The United States plans to ask its Persian Gulf allies to come up with an additional $4 billion to $5 billion in aid next year for Jordan, Egypt and Turkey to compensate for losses related to the gulf crisis, a senior Treasury official said yesterday.

A committee working under the chairmanship of Treasury Undersecretary David Mulford had earlier received pledges from 25 nations now estimated at about $13.4 billion, of which about $10.8 billion was earmarked for Jordan, Egypt and Turkey. But it has always been assumed, the Treasury official said, that even if the confrontation with Iraq were settled "relatively quickly, there would be additional requirements" to be met for 1991.

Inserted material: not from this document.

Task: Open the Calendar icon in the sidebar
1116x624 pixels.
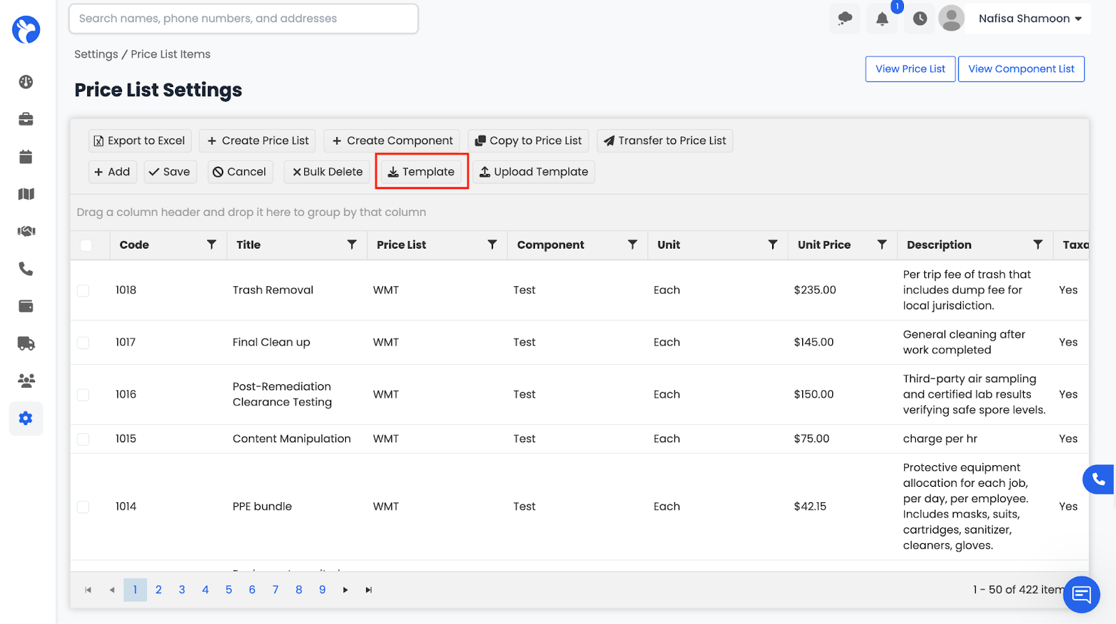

He added that there also is concern that "after you had made the emergency transfusion in 1990, {and had taken care of} the immediate shock, another question to be addressed for 1991 is how to assure that the economic reform process that was underway continues."

He cited, as examples, the effort Egypt has been making to meet the demands of major Western creditor nations, and the effort both Jordan and Turkey are making to qualify for World Bank loans.

So far, Japan has committed $2 billion and European nations have pledged $2.2 billion in aid. The Treasury official said that although "we wouldn't be shy" about asking Japan or the European countries to advance more money, the likelihood now is that the extra $4 billion to $5 billion being sought can easily be paid out of surplus oil revenue accruing to the producing states in the gulf. He said that even if oil prices decline, the revenue of the gulf states "won't slack off immediately."

Overall, he said, the United States is "satisfied with the magnitude of the commitment for economic aid at the moment," although somewhat concerned about the speed and the pattern of the disbursement to the targeted countries. "We are hoping," he said, that all of the money committed for 1990 will be disbursed by the end of the year. He estimated that somewhat over 30 percent of the $13.4 billion had now been disbursed.

Of $2.2 billion pledged by Europe, $1.5 billion was committed by individual countries and $700 million by the European Community itself. But none of the $700 million has yet been disbursed. The actual flow of money from Japan has also been slow, the official said.